Se trata de una de las escasas pinturas de tema religioso que hace Velázquez desde su llegada a la corte. Se pueden contar con los dedos de las manos: La coronación de la Virgen, San Antonio Abad y san Pablo ermitaño, Un ángel reconfortando a santo Tomás después de las tentaciones o Cristo y el alma cristiana. Su cargo de pintor del rey le ocupaba en retratos y mitologías, que, por otra parte debían ir mejor con su temperamento, pues en el inventario de bienes que se hizo a su muerte, no se registran apenas libros de devoción, tan frecuentes en las bibliotecas del siglo XVII en España. Velázquez sigue en este Cristo el modelo fijado por su suegro Pacheco, quien pintó un Crucificado en Sevilla, cuando él era sólo un aprendiz de su taller. Pacheco, que dedicó muchas horas a pensar y muchas páginas a escribir cómo se debían representar las imágenes de la historia sagrada, por su cargo en la Inquisición, dictaminó que la crucifixión de Cristo se debía representar con cuatro clavos. El mismo lo hizo así y también Velázquez en sus dos Crucifixiones conocidas, ésta y una más pequeña pintada por la misma época, de atribución insegura. Corrieron muchas leyendas en torno a esta obra, relacionadas con la frivolidad del rey Felipe IV y su afición a las religiosas, o los amores de otro de los hombres más poderosos de este reinado, el fundador del convento, en el que su antigua prometida era priora y que tuvo problemas con la Inquisición. Pintado en el momento en que Velázquez acaba de volver de Italia, muestra el aprovechamiento con que ha aprendido la lección del clasicismo romano en la anatomía, suave y delicada, casi sin rastros del martirio, de un hombre en reposo, más que muerto. Frente a la interpretación teatral que otros pintores, como Rubens, o escultores, como los imagineros españoles, solían dar al tema, Velázquez hace un alarde de contención, suprimiendo cualquier elemento que pueda distraer nuestra atención de la figura. No hay otros personajes, no hay paisaje y la sangre es muy poca. Con todo esto Velázquez consigue una imagen mucho más concentrada y de mayor fuerza.

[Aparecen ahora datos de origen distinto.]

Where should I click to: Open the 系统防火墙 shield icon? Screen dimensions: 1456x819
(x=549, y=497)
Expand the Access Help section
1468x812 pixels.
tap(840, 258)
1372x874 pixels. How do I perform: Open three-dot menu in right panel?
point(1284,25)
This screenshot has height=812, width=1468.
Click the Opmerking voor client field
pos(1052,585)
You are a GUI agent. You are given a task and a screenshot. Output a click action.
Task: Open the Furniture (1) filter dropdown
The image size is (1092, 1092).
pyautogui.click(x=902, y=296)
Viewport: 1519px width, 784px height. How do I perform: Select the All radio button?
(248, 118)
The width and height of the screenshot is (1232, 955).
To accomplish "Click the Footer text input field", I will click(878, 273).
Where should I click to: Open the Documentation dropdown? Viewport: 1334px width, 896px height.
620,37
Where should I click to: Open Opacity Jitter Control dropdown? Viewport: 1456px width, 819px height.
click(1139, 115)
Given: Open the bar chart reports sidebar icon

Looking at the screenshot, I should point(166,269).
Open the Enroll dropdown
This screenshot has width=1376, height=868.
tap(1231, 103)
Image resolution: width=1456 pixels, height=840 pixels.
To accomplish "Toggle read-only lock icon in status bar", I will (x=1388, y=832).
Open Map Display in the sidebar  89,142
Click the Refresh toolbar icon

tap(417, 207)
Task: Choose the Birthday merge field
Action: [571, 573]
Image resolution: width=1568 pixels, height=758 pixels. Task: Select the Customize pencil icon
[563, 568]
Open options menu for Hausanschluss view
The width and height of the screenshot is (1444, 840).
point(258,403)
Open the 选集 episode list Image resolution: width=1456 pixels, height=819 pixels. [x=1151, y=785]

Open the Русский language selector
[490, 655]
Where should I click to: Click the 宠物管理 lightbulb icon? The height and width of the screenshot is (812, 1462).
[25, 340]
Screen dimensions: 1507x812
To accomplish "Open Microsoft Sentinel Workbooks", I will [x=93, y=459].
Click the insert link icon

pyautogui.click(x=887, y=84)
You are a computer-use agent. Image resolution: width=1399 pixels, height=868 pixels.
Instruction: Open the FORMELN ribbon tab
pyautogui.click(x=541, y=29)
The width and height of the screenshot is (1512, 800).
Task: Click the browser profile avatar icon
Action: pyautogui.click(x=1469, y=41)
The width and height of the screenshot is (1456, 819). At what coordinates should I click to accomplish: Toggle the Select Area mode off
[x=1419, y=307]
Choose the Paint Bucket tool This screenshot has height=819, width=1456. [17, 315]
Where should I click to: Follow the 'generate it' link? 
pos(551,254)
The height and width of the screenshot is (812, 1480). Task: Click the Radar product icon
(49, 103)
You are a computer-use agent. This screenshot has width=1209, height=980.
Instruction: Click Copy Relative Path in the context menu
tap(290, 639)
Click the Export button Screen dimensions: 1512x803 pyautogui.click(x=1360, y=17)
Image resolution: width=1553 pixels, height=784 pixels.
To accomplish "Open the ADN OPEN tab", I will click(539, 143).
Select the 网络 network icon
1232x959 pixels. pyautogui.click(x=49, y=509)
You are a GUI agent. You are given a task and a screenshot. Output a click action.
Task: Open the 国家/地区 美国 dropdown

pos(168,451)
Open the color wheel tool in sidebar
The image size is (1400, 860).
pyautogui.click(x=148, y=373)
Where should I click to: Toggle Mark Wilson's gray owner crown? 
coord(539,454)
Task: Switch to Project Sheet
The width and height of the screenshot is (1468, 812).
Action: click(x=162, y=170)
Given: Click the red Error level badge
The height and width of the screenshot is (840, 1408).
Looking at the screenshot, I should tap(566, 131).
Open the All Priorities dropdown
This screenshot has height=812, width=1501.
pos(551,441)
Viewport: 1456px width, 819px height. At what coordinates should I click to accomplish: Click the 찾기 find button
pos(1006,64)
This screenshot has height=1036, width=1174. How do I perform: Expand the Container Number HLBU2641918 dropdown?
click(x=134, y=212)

El cuadro inspiró uno de los poemas más famosos de Miguel de Unamuno, que lleva por título El Cristo de Velázquez.
"No me verá dentro de poco el mundo
mas sí vosotros me veréis, pues vivo
y viviréis, dijiste; y ve: te prenden
los ojos de la fe en lo más recóndito
del alma, y por virtud del arte en forma
te creamos visible. Vara mágica
nos fue el pincel de don Diego Rodríguez
de Silva Velázquez. Por ella en carne
te vemos hoy. Eres el hombre eterno
que nos hace hombres nuevos. Es tu muerte
parto. Volaste al cielo a que viniera, consolador,
a nos el Santo Espíritu, ánimo de tu grey,
que obra en el arte
y tu visión nos trajo. Aquí encarnada
en este verbo silencioso y blanco
que habla con líneas y colores, dice
su fe mi pueblo trágico. Es el auto
sacramental supremo, el que nos pone
sobre la muerte bien de cara a Dios".